Once you’ve done all of that and then removed two small header cables on the Compute Element board, you can remove it. And only now, after a complex and careful disassembly, can you begin to disassemble the compute element so that you can install your storage and RAM.

I did this the first time, only without removing the PSU. And because everything was so close together, there were clearly times when pieces were pushing against other parts of the case. But with the Compute Element out, I installed two SO-DIMMs (for a total of 64 GB of RAM) and a 512 GB Patriot PCIe 3.0 SSD. I then reassembled everything, installed an RTX 2060 GPU (the only graphics card I had on hand that was thin enough to hold), and carefully reassembled the whole thing.

Turn on the NUC 12 Extreme (or try to do so)
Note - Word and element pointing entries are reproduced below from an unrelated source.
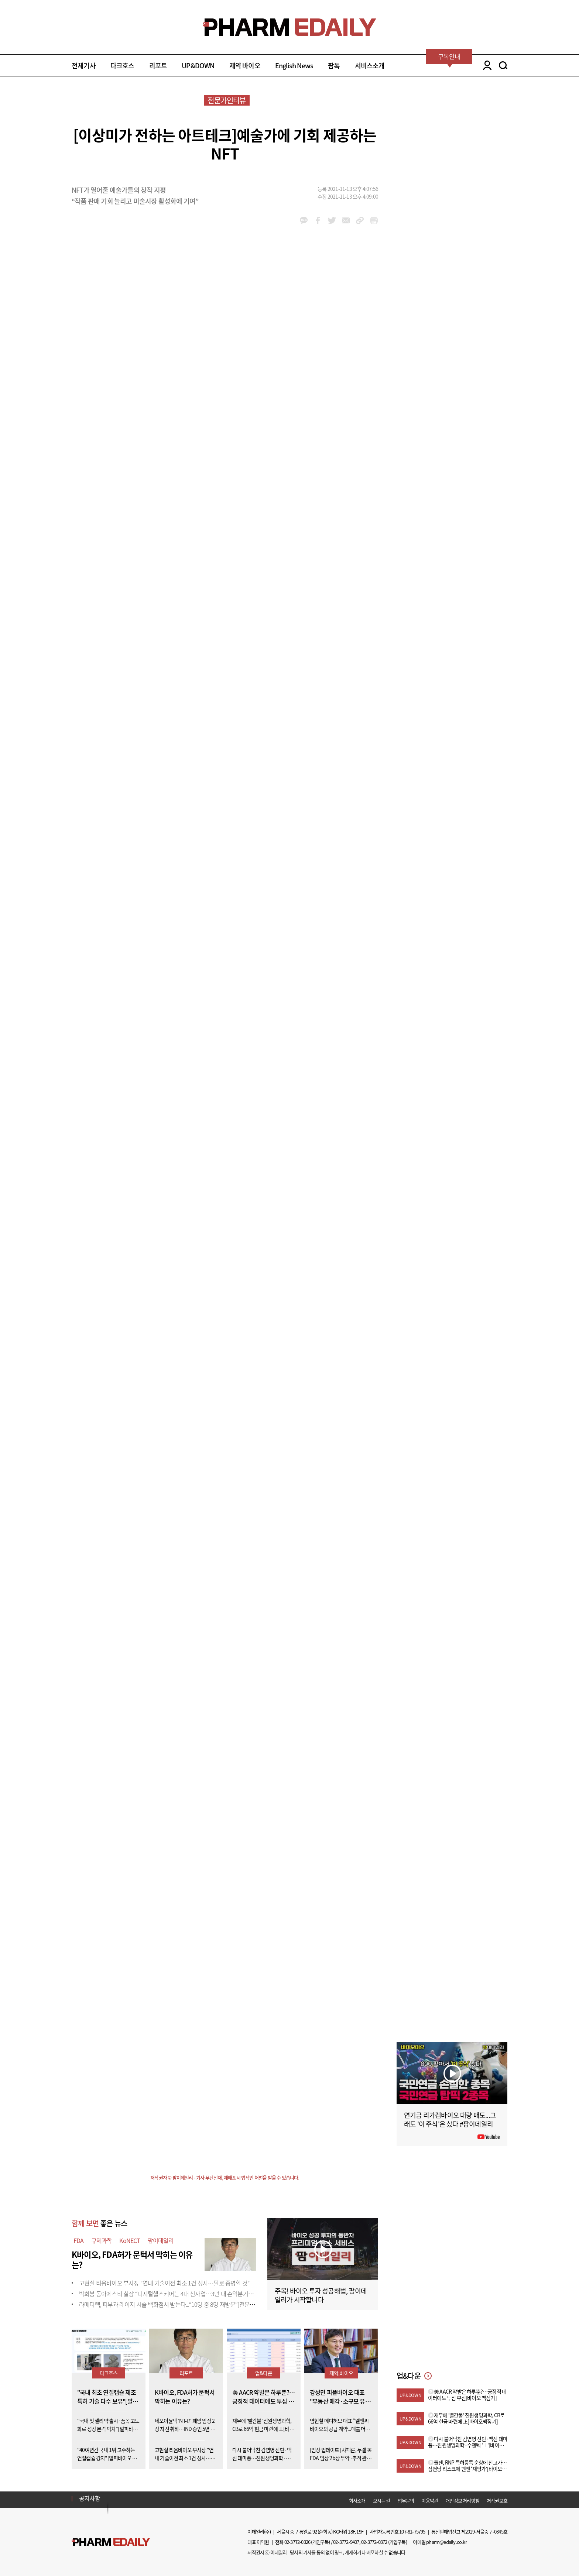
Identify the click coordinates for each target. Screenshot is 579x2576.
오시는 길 (381, 2500)
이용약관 (429, 2500)
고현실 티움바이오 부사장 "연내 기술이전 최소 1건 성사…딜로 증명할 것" (164, 2282)
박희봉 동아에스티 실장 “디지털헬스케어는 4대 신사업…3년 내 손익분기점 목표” (173, 2293)
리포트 (158, 66)
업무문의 (406, 2500)
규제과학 (101, 2240)
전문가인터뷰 (227, 100)
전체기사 (84, 66)
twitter (332, 220)
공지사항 (89, 2498)
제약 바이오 (244, 66)
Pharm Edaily (111, 2542)
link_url (360, 220)
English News (294, 66)
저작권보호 (497, 2500)
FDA (78, 2240)
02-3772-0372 (374, 2541)
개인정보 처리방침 (462, 2500)
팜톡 (334, 66)
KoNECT (129, 2240)
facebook (318, 220)
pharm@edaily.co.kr (446, 2541)
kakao (303, 220)
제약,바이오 (341, 2373)
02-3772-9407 (346, 2541)
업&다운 (263, 2373)
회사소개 (357, 2500)
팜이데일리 (161, 2240)
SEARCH (503, 65)
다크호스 (122, 66)
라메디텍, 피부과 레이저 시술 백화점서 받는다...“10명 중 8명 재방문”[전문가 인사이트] (178, 2304)
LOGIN (485, 65)
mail (346, 220)
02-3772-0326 (297, 2541)
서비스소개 (370, 66)
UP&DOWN (198, 66)
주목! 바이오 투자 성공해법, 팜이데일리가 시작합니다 (321, 2295)
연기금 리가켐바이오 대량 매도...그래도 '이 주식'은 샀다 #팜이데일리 (450, 2119)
With everything back in place (or so I thought) and the power supply plugged in, I powered up the system – or at least attempted to. The GPU fans started, but the chassis fans did not, and the system did not boot. After disassembling the NUC 12 Extreme Kit again, I carefully examined the compute element and the rest of the internals, eventually noticing a yellow three-pin jumper, with its three pins still intact, sitting on the bottom of the chassis.
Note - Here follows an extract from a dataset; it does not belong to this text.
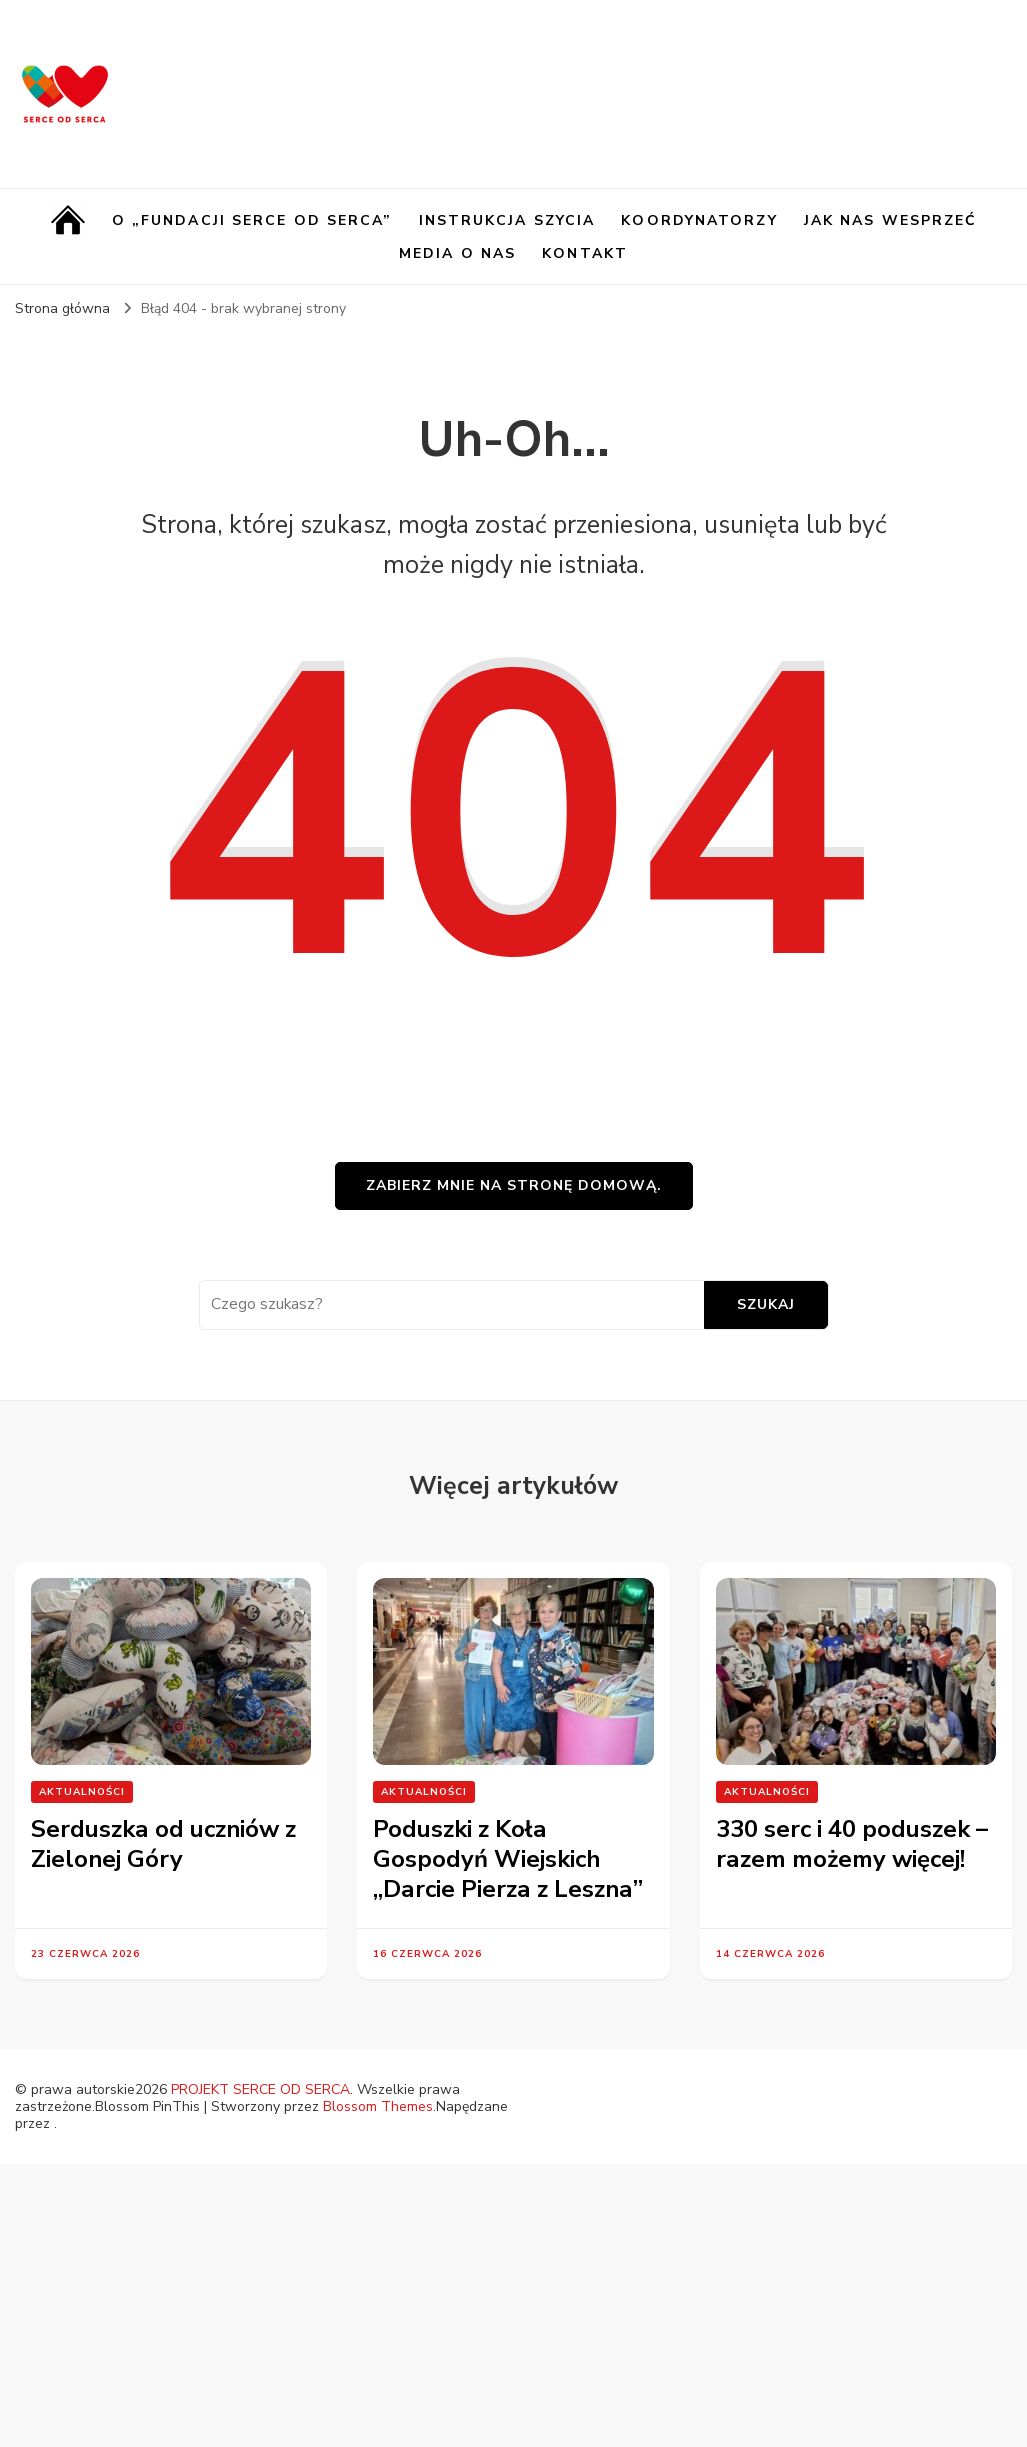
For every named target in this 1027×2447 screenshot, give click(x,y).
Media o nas (457, 253)
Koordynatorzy (699, 220)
After some back and forth with an Intel rep, they confirmed it was the “recovery jumper”, which is normally found at the end of the board, near a few of those little cables. header that connect bits of the compute element to the front-panel parts of the case. It must have been snagged when I first removed the item. Obviously that was the reason the kit wouldn’t start.

(Image credit: Tom’s Hardware)

Intel sent us a second unit of the NUC 12 Extreme, but it arrived less than 24 hours before launch, so we haven’t had a chance to test it yet. We’re working on it, so stay tuned for some benchmarks.

But one thing I can say is that the NUC 12 Extreme Dragon Canyon is probably the densest, most complicated PC I’ve dealt with in my nearly 14 years of professional consumer tech coverage. It’s not for the faint-hearted, and its setup is much more like what you might expect from attempting to repair stereo gear than building a PC.

That, plus the fact that it’s so expensive ($1,450, with no GPU, storage, RAM, or OS), means most people would be better off going with something like Corsair’s One i300. ‘they want a compact, powerful PC for gaming or other intense workloads. This system is also very expensive, but it offers much better (liquid) cooling for both the CPU and the graphics card. And while it’s a bit taller, its vertical orientation means it’ll take up much less space on your desk or floor than the NUC 12 Extreme. Plus, you’re much less likely to damage the Corsair system during a complicated teardown, because it’s fully assembled and ready to go.